------ RECORDS SHOWN

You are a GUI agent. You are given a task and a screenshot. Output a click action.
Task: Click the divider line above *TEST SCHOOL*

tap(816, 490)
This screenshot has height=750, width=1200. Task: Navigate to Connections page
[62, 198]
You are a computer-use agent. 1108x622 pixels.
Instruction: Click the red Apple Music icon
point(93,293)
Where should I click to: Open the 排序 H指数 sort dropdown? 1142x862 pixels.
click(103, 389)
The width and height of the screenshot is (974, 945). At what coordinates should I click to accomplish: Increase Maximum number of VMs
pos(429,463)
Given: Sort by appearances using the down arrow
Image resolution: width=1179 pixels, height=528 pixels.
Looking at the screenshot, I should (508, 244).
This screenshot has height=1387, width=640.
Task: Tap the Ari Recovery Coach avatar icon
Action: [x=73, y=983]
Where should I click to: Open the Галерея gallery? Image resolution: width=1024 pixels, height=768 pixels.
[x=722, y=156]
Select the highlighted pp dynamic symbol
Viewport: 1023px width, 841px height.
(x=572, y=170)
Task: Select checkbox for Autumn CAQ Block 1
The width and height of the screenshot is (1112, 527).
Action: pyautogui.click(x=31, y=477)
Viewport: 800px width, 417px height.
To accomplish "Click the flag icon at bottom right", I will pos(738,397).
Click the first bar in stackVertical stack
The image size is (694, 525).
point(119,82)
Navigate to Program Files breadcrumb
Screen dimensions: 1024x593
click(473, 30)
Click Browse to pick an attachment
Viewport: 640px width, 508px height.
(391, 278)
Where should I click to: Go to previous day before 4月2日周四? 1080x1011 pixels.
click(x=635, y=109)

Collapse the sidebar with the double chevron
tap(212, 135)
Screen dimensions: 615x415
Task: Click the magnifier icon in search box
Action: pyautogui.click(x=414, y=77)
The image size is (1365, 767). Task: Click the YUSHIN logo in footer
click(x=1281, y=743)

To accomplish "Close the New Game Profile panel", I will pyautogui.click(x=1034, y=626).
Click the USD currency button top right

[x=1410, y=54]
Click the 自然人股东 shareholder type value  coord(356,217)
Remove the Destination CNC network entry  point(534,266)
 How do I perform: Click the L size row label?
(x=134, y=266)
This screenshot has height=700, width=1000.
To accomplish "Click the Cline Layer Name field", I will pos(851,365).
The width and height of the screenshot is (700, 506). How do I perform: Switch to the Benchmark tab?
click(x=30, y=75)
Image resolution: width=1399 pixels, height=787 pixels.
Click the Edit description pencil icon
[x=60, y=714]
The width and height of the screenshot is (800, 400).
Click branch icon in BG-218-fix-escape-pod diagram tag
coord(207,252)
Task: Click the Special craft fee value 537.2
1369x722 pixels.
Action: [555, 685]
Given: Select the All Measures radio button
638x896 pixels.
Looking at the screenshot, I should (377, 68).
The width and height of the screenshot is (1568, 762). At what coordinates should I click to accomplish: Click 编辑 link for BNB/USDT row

------------

**WHAT IS REQUIRED**
In the data above, find each line that has the word "value" and copy it out.

**ANSWER TO THE EXERCISE**
Click the 自然人股东 shareholder type value  coord(356,217)
Task: Click the Special craft fee value 537.2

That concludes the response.